La vague technologique actuelle est particulièrement bouleversante sur le plan moral.

L’IA va bouleverser la vie des individus et créer un monde complexe, la vie des entreprises et des nations sera marquée par l’imprévisibilité et la gestion des inégalités. Les gens non diplômés sont en train de couler dans nos pays, on ne peut pas les abandonner. Au niveau des individus on voit bien que même le patron de Google a dit récemment qu’il n’était pas du tout certain que les êtres humains seront enchantés de voir l’IA galoper aussi vite. À l’échelle des entreprises, avec l’augmentation de l’imprévisibilité, l’avènement de l’économie de plateformes (Uber, AirBnb, etc.), l’envol des technologies exponentielles, etc. le cœur de l’activité sera de gérer les interfaces avec l’IA et toutes les technologies qui en découlent. Seulement ce monde-là est assez oligopolistique, les GAFAM n’ont pas de concurrence, c’est pour cela qu’elles gagnent de l’argent. Nous nous trouvons aujourd’hui dans un brouillard numérique avec une augmentation exponentielle du risque, le bêta. Qui aurait dit que Kodak ou Nokia allaient s’effondrer ? Qui aurait imaginé le jour où Netflix est né, qu’il vaudrait 75 fois plus que TF1, la première chaine de TV en Europe. TF1 vaut seulement 2 milliards, un paquet de cacahuètes pour Netflix. Pour ceux qui aiment les scénarios utopistes, je vous invite à visionner la conférence de presse qu’a donné le patron de Netflix. Il y indique que vendre des fichiers mp4 n’est pas son business model futur. Ce qu’il souhaite c’est fournir aux spectateurs une pilule qui leur fera vivre le film, comme dans Total Recall. Piloter la frontière entre l’IA et l’IB, organiser la synergie, voilà donc où se situent les meilleures opportunités professionnelles, et les plus rémunératrices !

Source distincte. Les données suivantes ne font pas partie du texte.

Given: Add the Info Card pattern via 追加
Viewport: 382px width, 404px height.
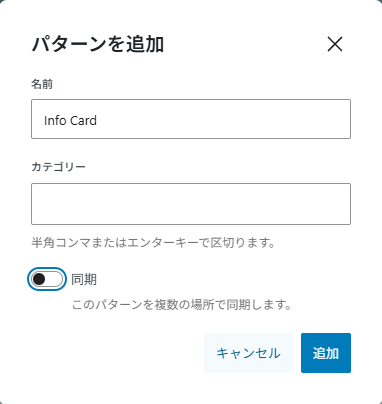Looking at the screenshot, I should [x=326, y=353].
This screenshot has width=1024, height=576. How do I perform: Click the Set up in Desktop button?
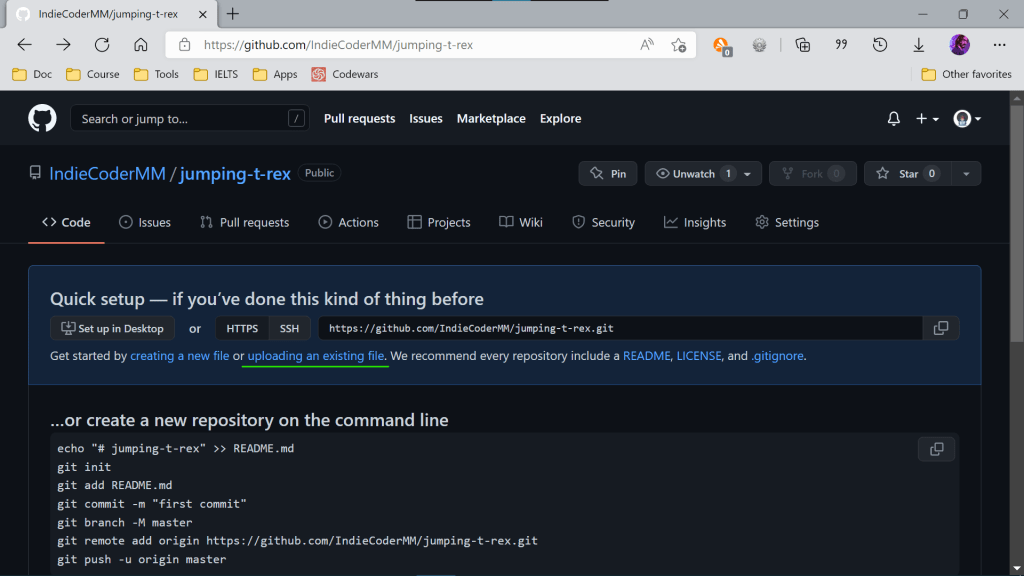click(x=113, y=328)
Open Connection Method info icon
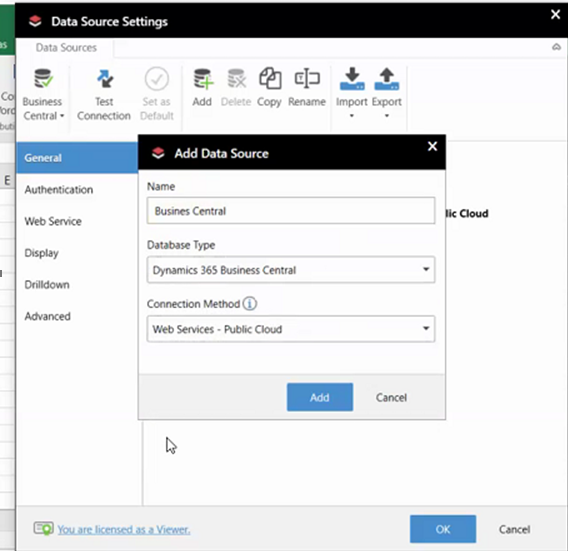This screenshot has width=568, height=551. [x=250, y=303]
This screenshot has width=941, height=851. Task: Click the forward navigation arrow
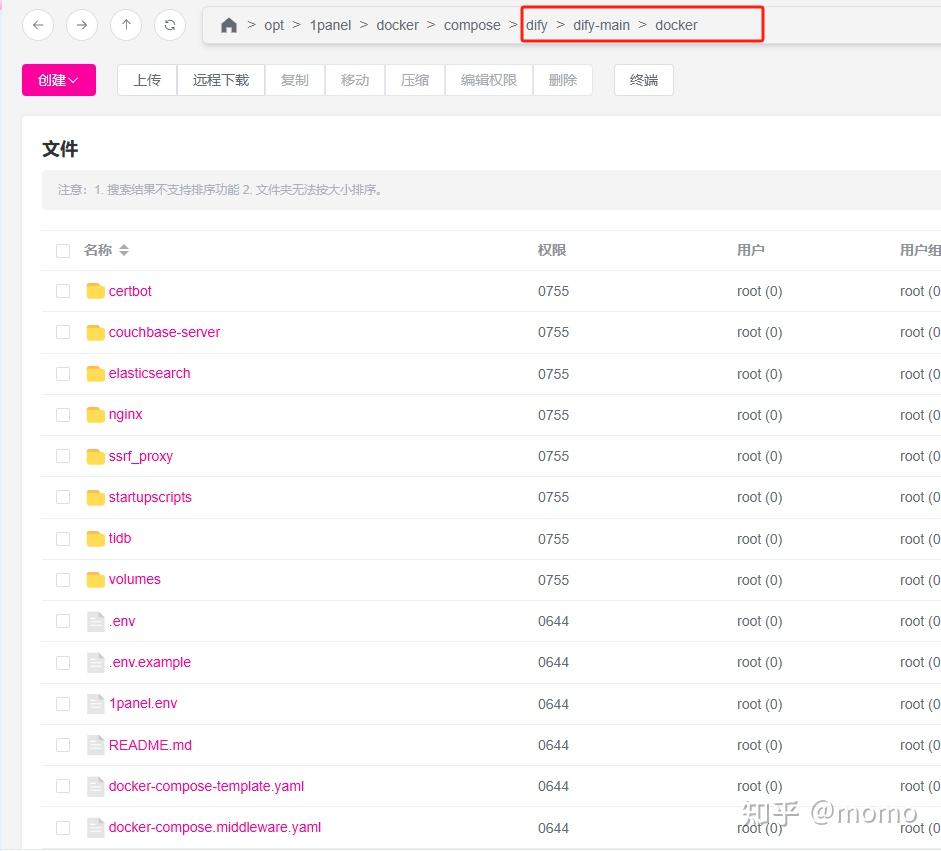click(x=81, y=25)
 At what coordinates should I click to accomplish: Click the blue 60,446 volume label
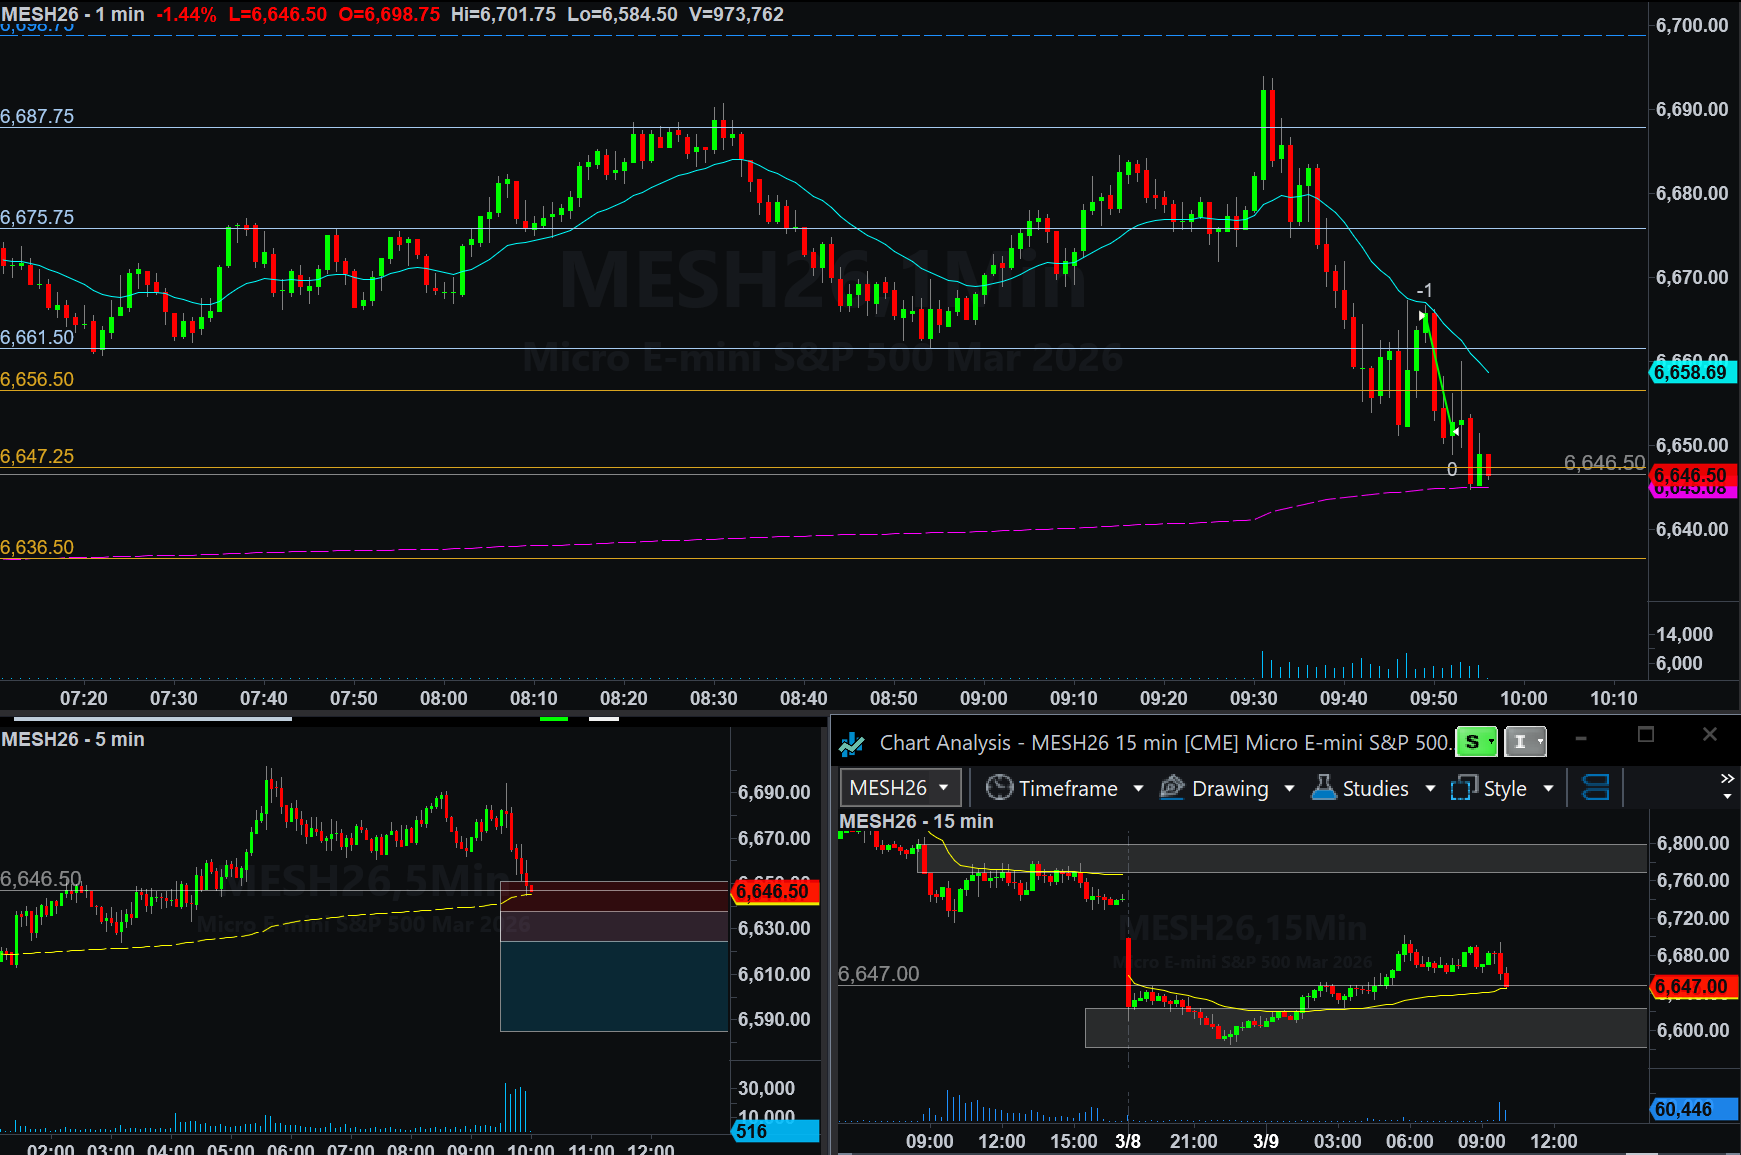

Ce qui vous fascine le plus dans l’IA ?

L’un des phénomènes les plus incroyables, que personne n’aurait imaginé, c’est qu’en 10 ans nous avons tous un deuxième métier en plus de notre activité officielle. En plus de notre activité professionnelle « normale » et rémunérée, nous travaillons en effet gratuitement 5 heures par jour… pour éduquer l’IA des géants numériques ! Nous travaillons chaque jour depuis l’enfance, des heures durant, pour éduquer les intelligences artificielles des géants du numérique, en leur fournissant des photos, des éléments sur notre personnalité, notre consommation, etc. C’est un changement radical. Dans l’économie mondiale, il n’y a pas des milliards d’individus qui sont d’accord de travailler jour et nuit pour enrichir un business dont ils ne connaissent pas grand-chose et dont ils ne tirent aucun bénéfice. Les milliards d’idiots utiles que nous sommes œuvrons pourtant gratuitement pour enrichir les GAFAM. Ceci représente une concurrence déloyale.

À l’échelle de l’humanité toute entière, je suis fasciné par cette volonté ambiante de créer un homo deus comme le décrit Yuval Harari, doté de pouvoirs démiurgiques. Ce concept se développe par la volonté de la Silicon Valley, de la Chine, de développer l’exploration du cosmos, de fusionner nos cerveaux et l’IA, de développer le bébé à la carte. Le Times expliquait que « la mort de la mort » pouvait arriver dès 2045. Elon Musk et Neuralink nous expliquent qu’il est urgent de mettre des puces dans nos cerveaux pour que les robots ne nous transforment pas en domestiques…

Votre essai de futurologie sur l’avenir de l’IA ?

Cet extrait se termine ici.